そんな人では、皇后が勤まらないどころか『女人地獄』と称される後宮の中で生きることは出来ない。
ローレライの父が若く一族を治めるほどの力量も経験もなかった時などは、常に叔母が間に入り弟の代わりにロード家を治めていた。
その統治力に加え、容姿、気立ての良さを帝王の耳
に入り、帝王に乞われる形で後宮に入った。
後宮の女の戦いを治め、帝王の男児を二人産み皇后に上った。
今のロード家があるのは、この叔母のお陰であると言っても過言ではない。
因みに叔母は、ローレライの母が死んだ後、何かと肩身が狭かったローレライを護り、育て、慈しんだ。
────ロード家の全てを敵にまわす覚悟で。
その叔母が世間知らずの小娘や世の人々のことを知らないお坊っちゃま大臣が放った暗殺者に屈する筈はない。

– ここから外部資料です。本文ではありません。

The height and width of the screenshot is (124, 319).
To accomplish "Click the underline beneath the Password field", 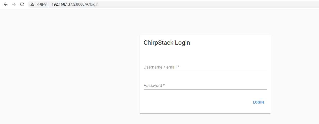I will (205, 89).
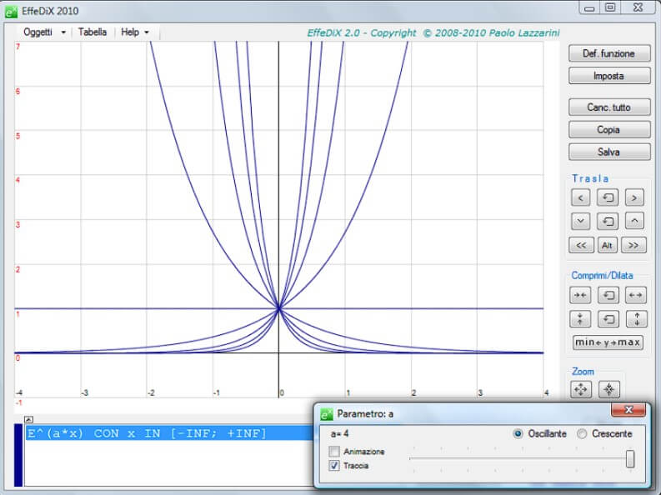The image size is (661, 495).
Task: Click the parameter a slider handle
Action: 630,458
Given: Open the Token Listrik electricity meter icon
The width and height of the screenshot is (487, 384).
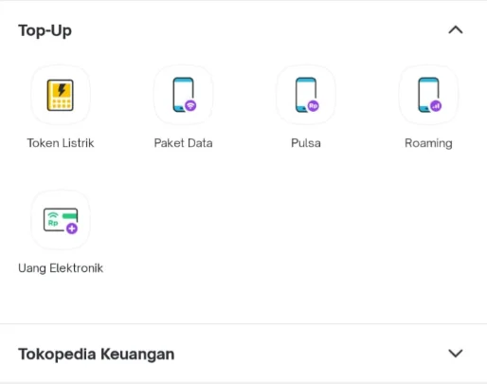Looking at the screenshot, I should 61,95.
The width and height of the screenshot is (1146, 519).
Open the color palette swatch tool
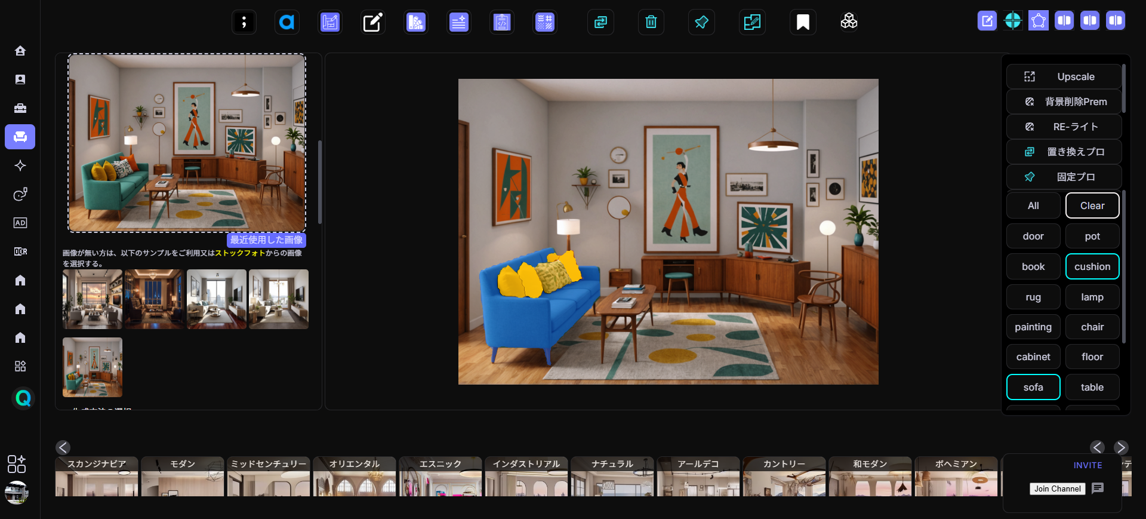pyautogui.click(x=416, y=22)
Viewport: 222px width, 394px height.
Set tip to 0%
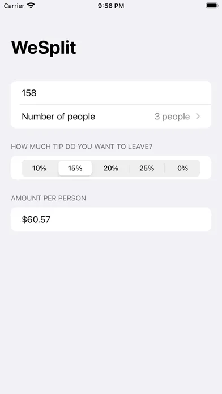coord(183,168)
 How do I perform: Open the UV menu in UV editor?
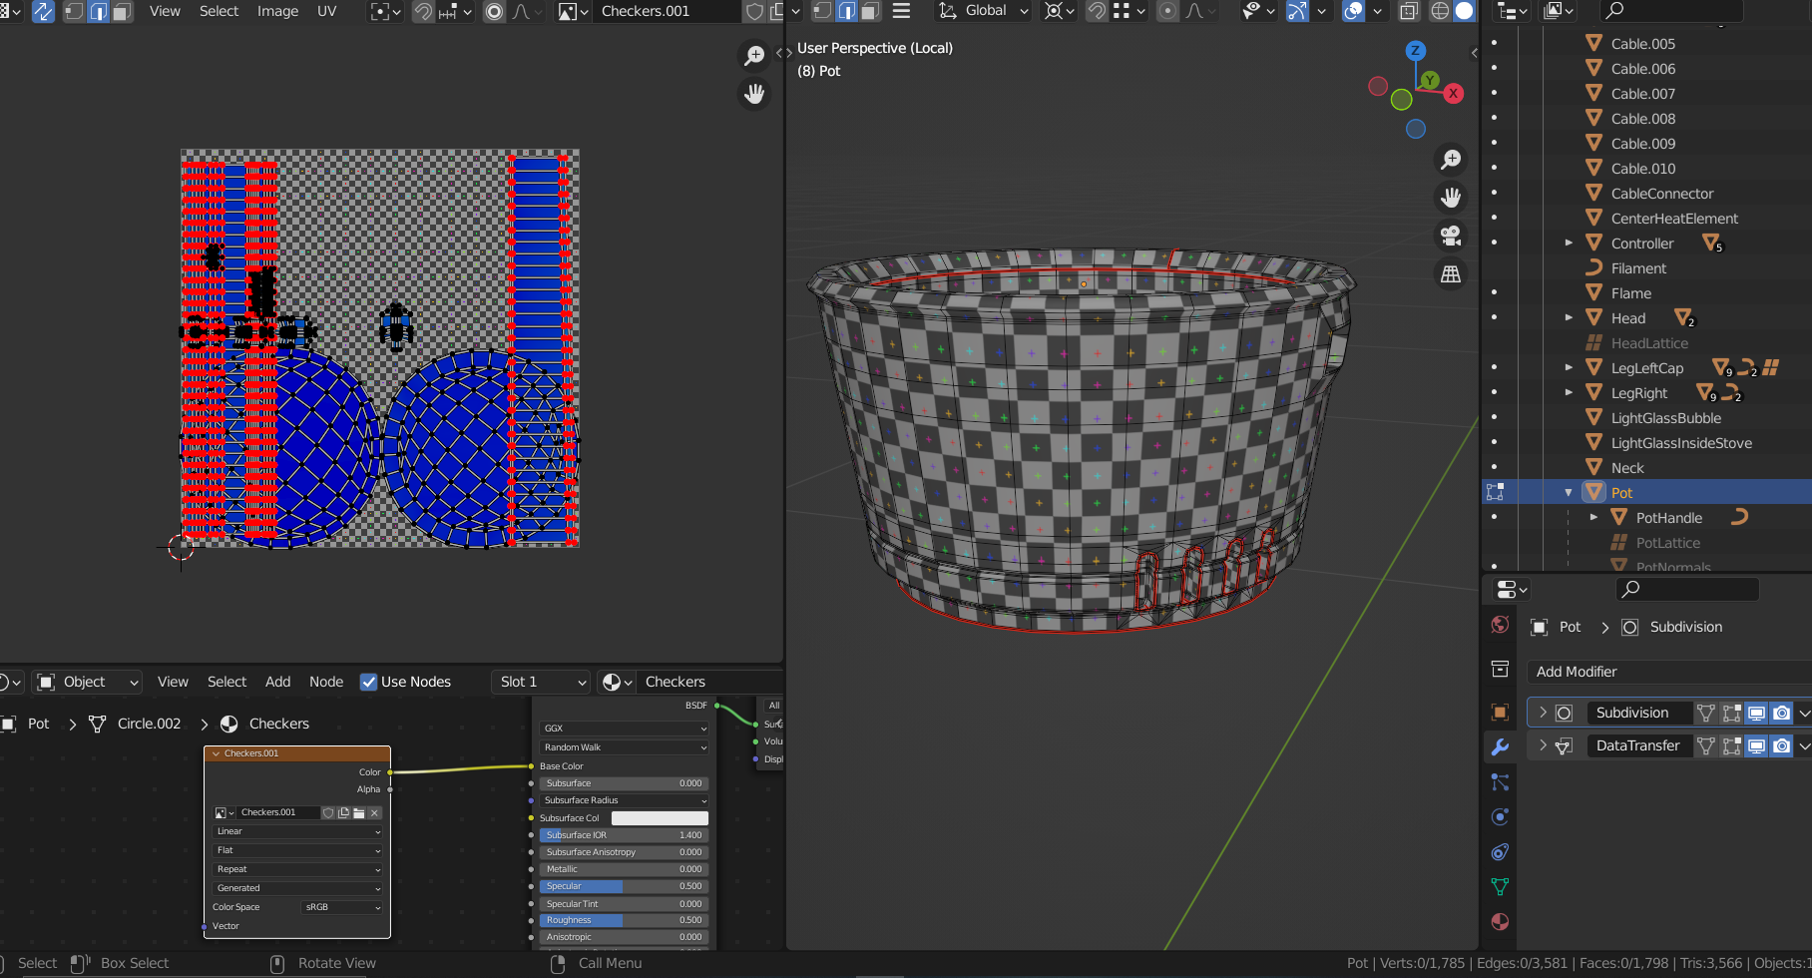click(x=326, y=11)
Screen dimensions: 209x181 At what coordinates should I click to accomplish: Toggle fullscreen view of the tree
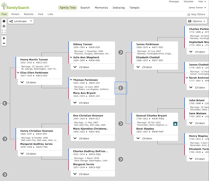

「ったく、相も変わらず桁外れの魔力だな。俺の直属の魔導師になったらどうだ?」
「断る。お前の部下になりたくない。そして、お前の厄介事に毎日付き合いたくない」
一週間で過労死する自信がローレライにはあった。
「厄介事が済んだら帰れ。お前の場合、存在を知られるだけで面倒だ」
騎士と懇意だ、と知られるだけで人質として狙われる確率が上がる。
「いや、厄介事その2がある」
「……おい」
ふざけんな!!と叫んで叩き出さなかった事を誰か誉めてくれないだろうか。
ただでさえ、こいつの厄介事は一国どころではなく世界規模だったりする。
「隣国がきな臭い。情報くれ」
「情報料300万ユーグ。繋ぎ料200万ユーグ。計500万」
「お、おい…ちょ、ちょっと………待て」
「あっ、俺への迷惑料1000万ユーグ」
色々桁外れの額がスラスラとローレライの口から出て
くる。
「俺を殺す気か!!」
「払えない額じゃないだろ」
とんでもない額だか、正確さや速さを考えるとかなり
安い。
ダンバードは頭を抱えた。
そのダンバードを冷ややかな視線を送りつけ、暫く
待つと…………。
「分かった。払う。──── 最近風が冷たいなぁ」
「そうだなぁ、特に西風が」
訳の分からない世間話をして、終わりにしようとした。
穏便に済ませる予定だった。
ダンバードの最後の言葉を口にするまでは。
「そいやぁ、ロードのおやじと優秀なあんちゃん二人が
『帝王の茶会があるから、強制連行する』だってさ」
「───煉獄の炎、全てを浄め清道へ誘う神の伊吹よ。我、ローレライ・ラシオル・アクラルド・ソヴェ・ロードの名において召喚に応じたま」
「待てぇぇぇぇぇ!!!!!!」
ダンバード:はあ~、危なかった。危うくラドールに殺されるところだったぜ。
ローレライ:…… それ、本人の前で言う台詞かい?
ダンバード:なっなっ何でお前が居るんだよ!!後書きの担当は一人の筈じゃ…。
ローレライ:さっき筆者が『一人は寂しいから二人にしちゃおう!!』とか言ってた。『そんな訳でお二人さん、頑張れ♪』とも。
ダンバード:おい!!作者ー!!俺の出番盗るなー!!!
ローレライ:ダン、怒ってないで自己紹介。さもなきゃ、作者に消される。
ダンバード:確かに…。改めて自己紹介します。俺の名は、ダンバード。あだ名はダン。歳は、ラドールと同じ。騎士やってると本編で出てるが本当はもうちょい格上で騎士団長に出世してる。ラドールとは10年以上の付き合いだ。ブランシュとも友人関係だ。─── 一応、念のため言っとくがただの友人だ。ラドールのように恋愛感情は皆無…ゴスッドサッ
ローレライ:ここまで読んで頂きありがとうございます。ダンバードは諸事情があり寝込んだので俺が代わりに挨拶させて頂きました。